Image: Former White House Aides Cashing in on Connections President Barack Obama with former White House Communications Director Anita Dunn.

By Lisa Barron   |   Friday, 31 May 2013 12:59 PM

Despite President Barack Obama's promise to limit the influence of special interests on Washington, a number of his former aides have found lucrative work for groups seeking access to the administration and Congress.

Many of them now have a vested interest in controversial issues ranging from gun control and mining to the controversial Keystone XL oil pipeline, reports the Washington Post.

Four of them, the newspaper notes, are former Obama aides Bill Burton, Stephanie Cutter, Jim Papa, and Paul Tewes, now all consultants for opponents of the pipeline project, while another Obama aide, former White House Communications Director Anita Dunn, has the project's sponsor, TransCanada, as a client at her communications firm.

After he was first elected, Obama implemented new rules barring his former aides from directly lobbying the government for two years. But that effort, the Post said, has "done little to slow a tide of groups hiring former top aides as highly paid consultants, speakers and media advisers in an effort to influence the administration."

"Obama's made a really bold step trying to rein in the revolving door and keep people from cashing in on their executive branch experience, but some people are pushing the envelope and are trying to find ways around that," Craig Holman, government affairs lobbyist for Public Citizen, told the Post.

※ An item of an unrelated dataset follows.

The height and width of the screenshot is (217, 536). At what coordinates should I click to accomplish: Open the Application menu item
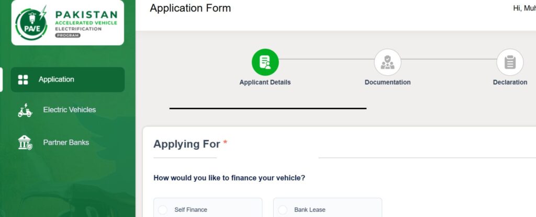pyautogui.click(x=68, y=79)

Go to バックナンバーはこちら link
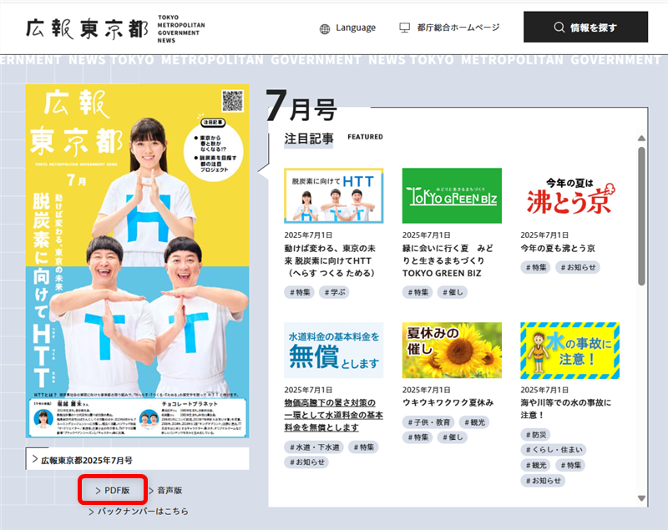[x=142, y=511]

Companies that hire former Obama aides are also trying hard to capitalize on their connections, reports the Post, pointing to the advocacy group Trout Unlimited, which hired Tewes, former White House spokesman Tommy Victor and former speechwriter Jon Favreau this year to help lobby against a proposed gold mine near Alaska's Bristol Bay. Trout Unlimited wants the Environmental Protection Agency to protect a salmon fishery there.

"These are people with access to the administration, and we are working to tell the stories of these real people . . . and make sure the president hears this and has a good grasp of what's at stake, Shoren Brown, the company's campaign director, told the Post.

Despite the cashing by aides, Eric Schultz, a White House spokesman, defended the president's efforts in a statement to the Post.

"Our goal has been to reduce the influence of special interests in Washington — which we've done more than any administration in history," he said. "These restrictions are intended to avoid conflicts of interests, but do not and should not prohibit former government officials from expressing their opinions or participating in a public exchange of ideas."